Para descobrir qual foi o impacto do início da pandemia da COVID-19 nas atividades humanas diárias, cientistas da Universidade Estadual da Pensilvânia, nos Estados Unidos, usaram uma tecnologia de fibra óptica para o monitoramento, que usa sensores subterrâneos para captar sinais sonoros.

Tieyuan Zhu, professor assistente de geociência da Universidade da Pensilvânia, diz que os dados de passos desapareceram e só foram recuperados quando as empresas reabriram no final de maio. Já no tráfego de automóveis, o padrão somente diminuiu para então se recuperar. “Isso pode nos dar dicas de que as pessoas estavam trabalhando remotamente e dirigiam quando precisavam sair para fazer coisas, como comprar mantimentos”, diz.

Os cientistas usaram ainda sensores sísmicos e dados de mobilidade do Google, ainda que os resultados obtidos pela tecnologia da rede de fibra óptica tenham uma resolução maior. “Com os dados de mobilidade do Google, ficamos limitados a procurar por um ponto de dados para todo o condado.

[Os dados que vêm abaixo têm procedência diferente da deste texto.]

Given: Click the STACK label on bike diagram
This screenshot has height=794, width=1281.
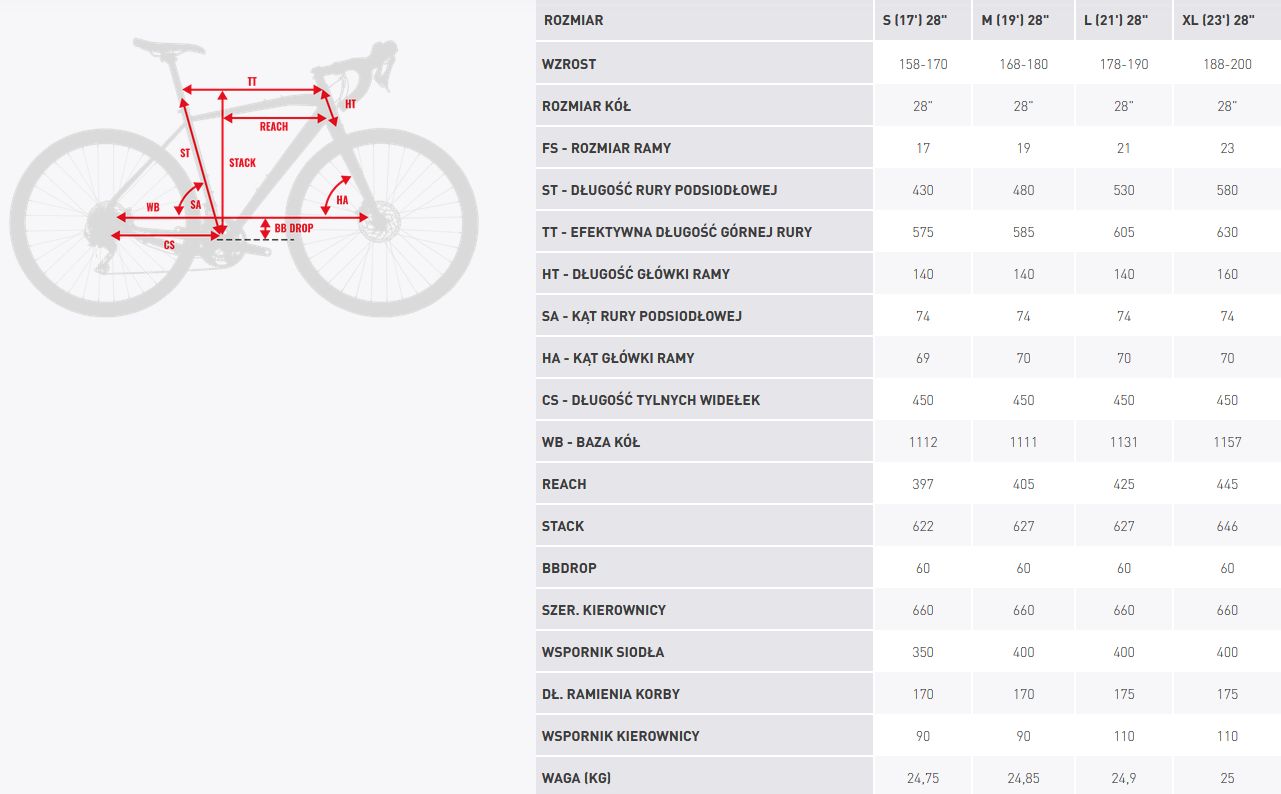Looking at the screenshot, I should pyautogui.click(x=242, y=163).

Com a nossa rede de alta densidade, podemos entender a variação de um ruído de uma quadra para a outra”, pontua Zhu.

O estudo foi possível com a exploração de vários quilômetros de cabos de fibra óptica dos arredores, sendo aquelas encontradas com frequência para fornecer serviços de internet e telefonia para casas e empresas. Então, com a tecnologia de sistema de distribuição acústica, os pesquisadores enviaram lasers por dentro de uma das fibras de vidro que estavam dentro dos cabos, mostrando as mudanças provocadas pela pressão da energia do solo.